IIIM Magazine Online, Volume 4, Number 8, February 25 to March 4, 2002


by Rev. Russell B. Smith

Valentine's day. It's the time when we celebrate love. We see store displays with hearts — red and pink are everywhere. People will be sending greeting cards, roses, chocolates, jewelry — all of it will fly off the shelves. An aura of romance fills the air, or perhaps that's just expensive perfume.

However, our culture impresses upon us the idea that love is primarily a feeling that happens to us. Today's passage, however, demonstrates that love is primarily about action rather than feeling. Don't mistake what I'm saying — our emotions are vital and important parts of who we are. I am simply saying that love, from the Biblical perspective, is rooted in action.

Let's take a look at the scene from today's passage, John 13.

It was just before the Passover Feast. Jesus knew that the time had come for him to leave this world and go to the Father. Having loved his own who were in the world, he now showed them the full extent of his love.

The evening meal was being served, and the devil had already prompted Judas Iscariot, son of Simon, to betray Jesus. Jesus knew that the Father had put all things under his power, and that he had come from God and was returning to God; so he got up from the meal, took off his outer clothing, and wrapped a towel around his waist. After that, he poured water into a basin and began to wash his disciples' feet, drying them with the towel that was wrapped around him.

He came to Simon Peter, who said to him, "Lord, are you going to wash my feet?"

Jesus replied, "You do not realize now what I am doing, but later you will understand."

"No," said Peter, "you shall never wash my feet." Jesus answered, "Unless I wash you, you have no part with me."

"Then, Lord," Simon Peter replied, "not just my feet but my hands and my head as well!"

Jesus answered, "A person who has had a bath needs only to wash his feet; his whole body is clean. And you are clean, though not every one of you." For he knew who was going to betray him, and that was why he said not every one was clean.

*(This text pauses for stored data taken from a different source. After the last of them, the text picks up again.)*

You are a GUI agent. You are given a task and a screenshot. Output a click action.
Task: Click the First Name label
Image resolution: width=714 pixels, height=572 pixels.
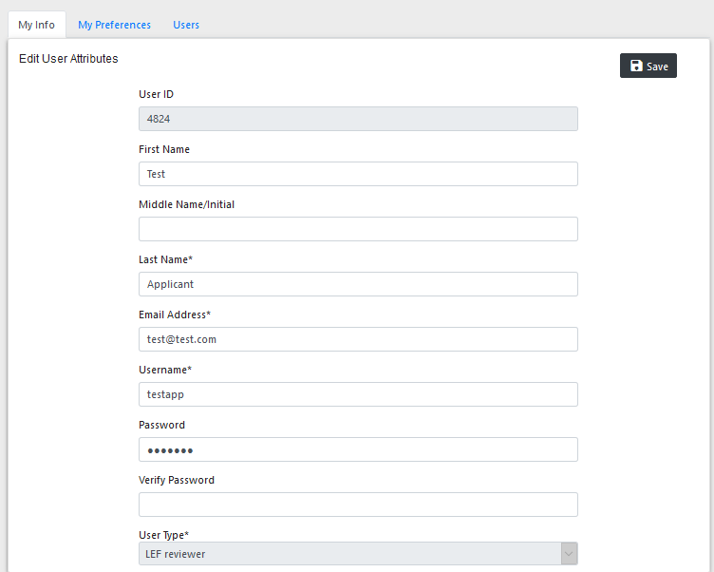click(x=164, y=149)
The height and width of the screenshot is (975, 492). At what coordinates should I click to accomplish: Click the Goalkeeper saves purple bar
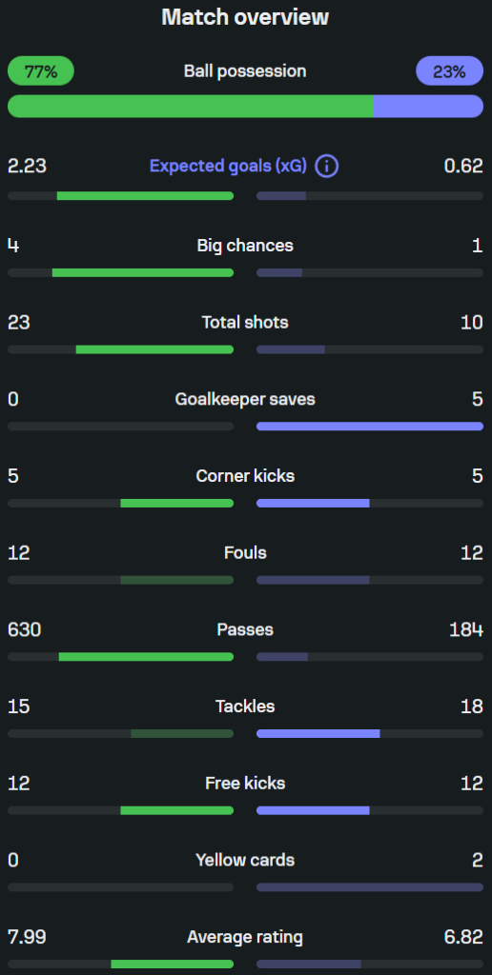point(370,427)
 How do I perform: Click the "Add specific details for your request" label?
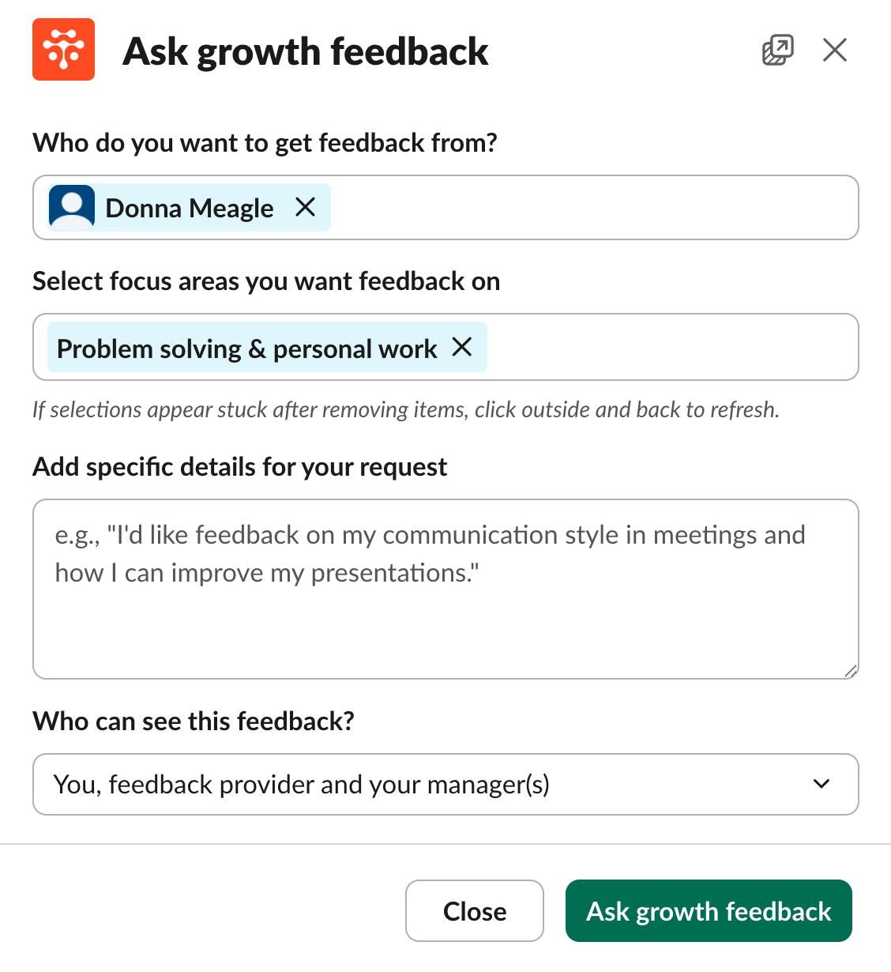point(239,467)
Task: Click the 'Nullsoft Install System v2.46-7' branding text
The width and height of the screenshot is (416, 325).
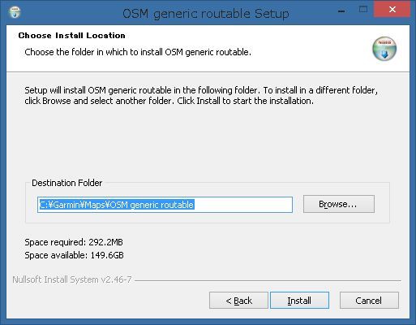Action: point(72,280)
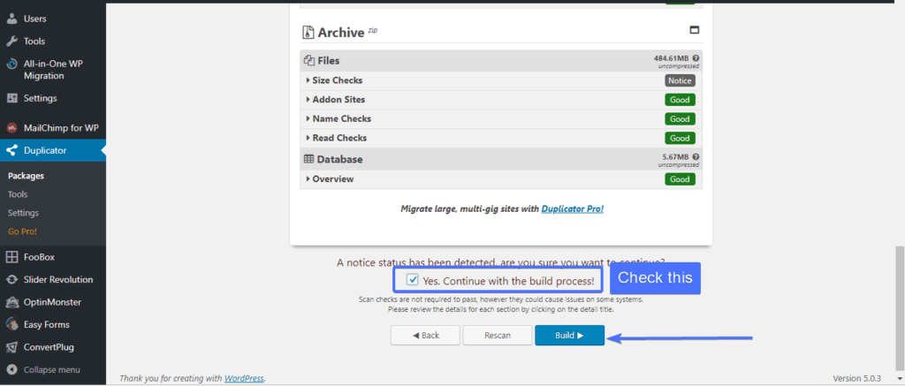Click the Collapse menu control

coord(51,369)
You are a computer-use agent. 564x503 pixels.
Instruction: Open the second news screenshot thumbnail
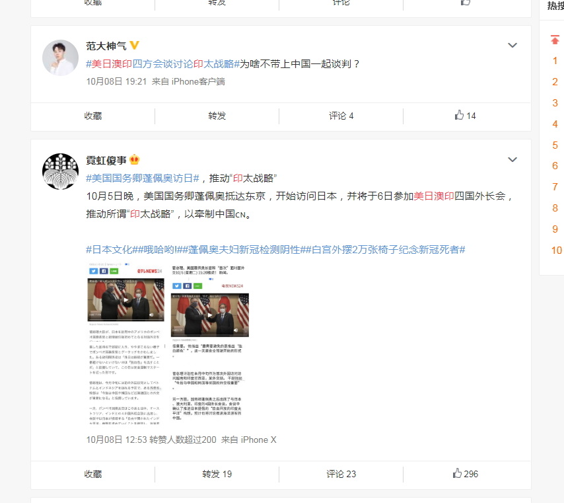[x=210, y=343]
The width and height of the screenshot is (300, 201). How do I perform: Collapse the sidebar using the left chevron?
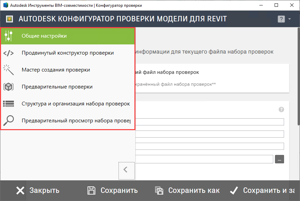126,170
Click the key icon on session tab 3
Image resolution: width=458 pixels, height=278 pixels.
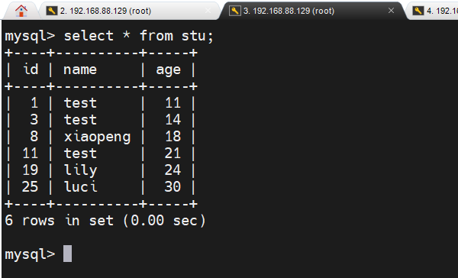[x=235, y=11]
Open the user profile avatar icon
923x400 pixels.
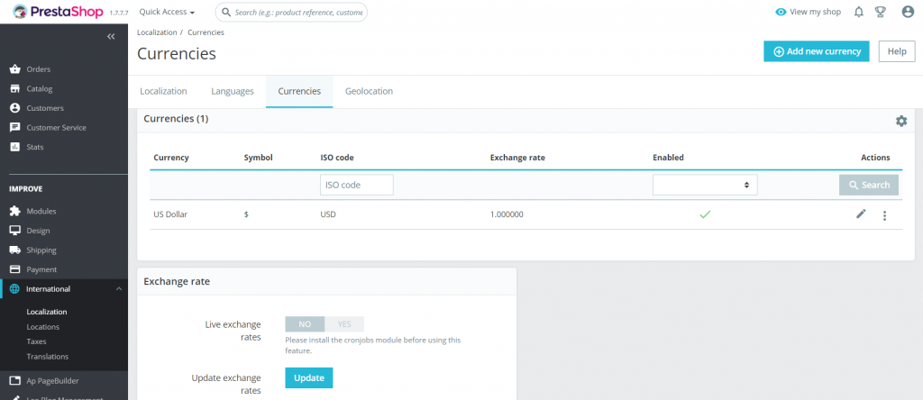coord(907,12)
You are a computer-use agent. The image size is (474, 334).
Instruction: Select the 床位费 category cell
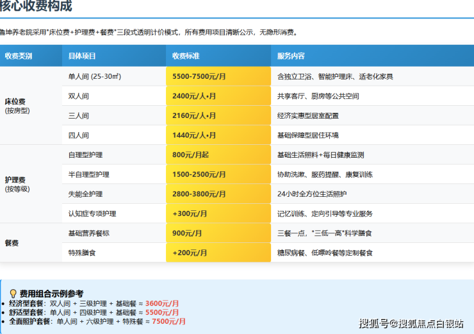15,106
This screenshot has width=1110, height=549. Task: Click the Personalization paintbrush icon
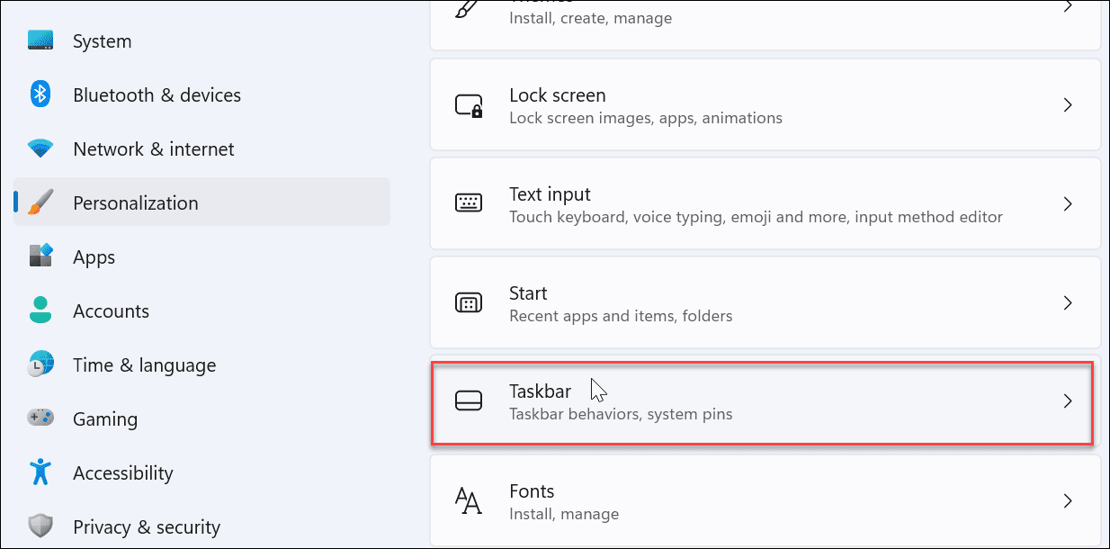pos(40,203)
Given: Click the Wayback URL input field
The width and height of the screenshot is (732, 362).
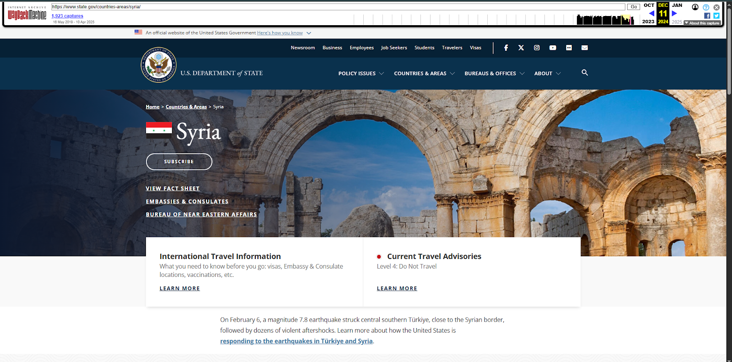Looking at the screenshot, I should click(338, 7).
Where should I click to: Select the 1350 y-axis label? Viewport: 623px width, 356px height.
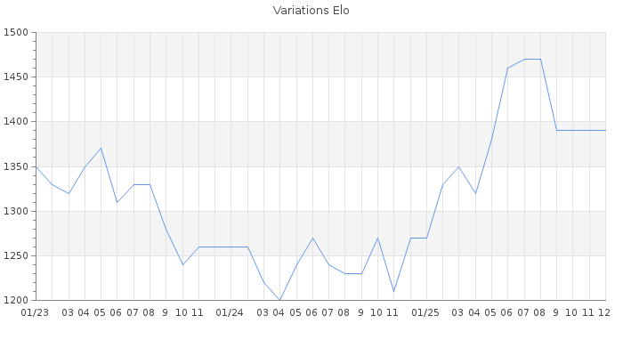coord(16,166)
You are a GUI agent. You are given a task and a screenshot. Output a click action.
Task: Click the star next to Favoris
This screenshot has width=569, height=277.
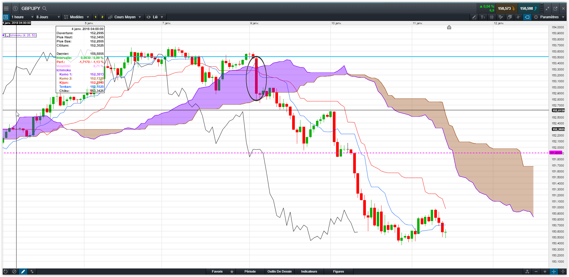coord(232,271)
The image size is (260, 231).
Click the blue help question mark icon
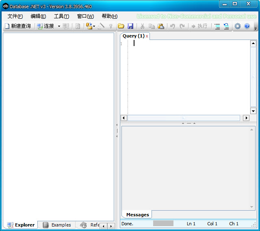[247, 26]
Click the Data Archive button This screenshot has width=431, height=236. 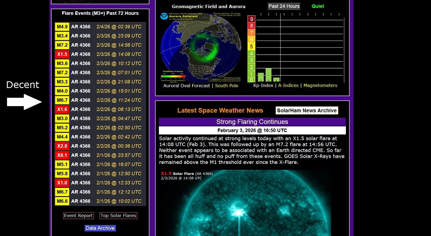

When he had finished washing their feet, he put on his clothes and returned to his place. "Do you understand what I have done for you?" he asked them. "You call me `Teacher' and `Lord,' and rightly so, for that is what I am. Now that I, your Lord and Teacher, have washed your feet, you also should wash one another's feet. I have set you an example that you should do as I have done for you. I tell you the truth, no servant is greater than his master, nor is a messenger greater than the one who sent him. Now that you know these things, you will be blessed if you do them.

"I am not referring to all of you; I know those I have chosen. But this is to fulfill the scripture: ‘He who shares my bread has lifted up his heel against me.'

"I am telling you now before it happens, so that when it does happen you will believe that I am He. I tell you the truth, whoever accepts anyone I send accepts me; and whoever accepts me accepts the one who sent me."

After he had said this, Jesus was troubled in spirit and testified, "I tell you the truth, one of you is going to betray me."

His disciples stared at one another, at a loss to know which of them he meant. One of them, the disciple whom Jesus loved, was reclining next to him. Simon Peter motioned to this disciple and said, "Ask him which one he means."

Leaning back against Jesus, he asked him, "Lord, who is it?"

Jesus answered, "It is the one to whom I will give this piece of bread when I have dipped it in the dish." Then, dipping the piece of bread, he gave it to Judas Iscariot, son of Simon. As soon as Judas took the bread, Satan entered into him.

"What you are about to do, do quickly," Jesus told him, but no one at the meal understood why Jesus said this to him. Since Judas had charge of the money, some thought Jesus was telling him to buy what was needed for the Feast, or to give something to the poor. As soon as Judas had taken the bread, he went out. And it was night.

When he was gone, Jesus said, "Now is the Son of Man glorified and God is glorified in him. If God is glorified in him, God will glorify the Son in himself, and will glorify him at once.

"My children, I will be with you only a little longer. You will look for me, and just as I told the Jews, so I tell you now: Where I am going, you cannot come.

"A new command I give you: Love one another. As I have loved you, so you must love one another. By this all men will know that you are my disciples, if you love one another."

Simon Peter asked him, "Lord, where are you going?" Jesus replied, "Where I am going, you cannot follow now, but you will follow later."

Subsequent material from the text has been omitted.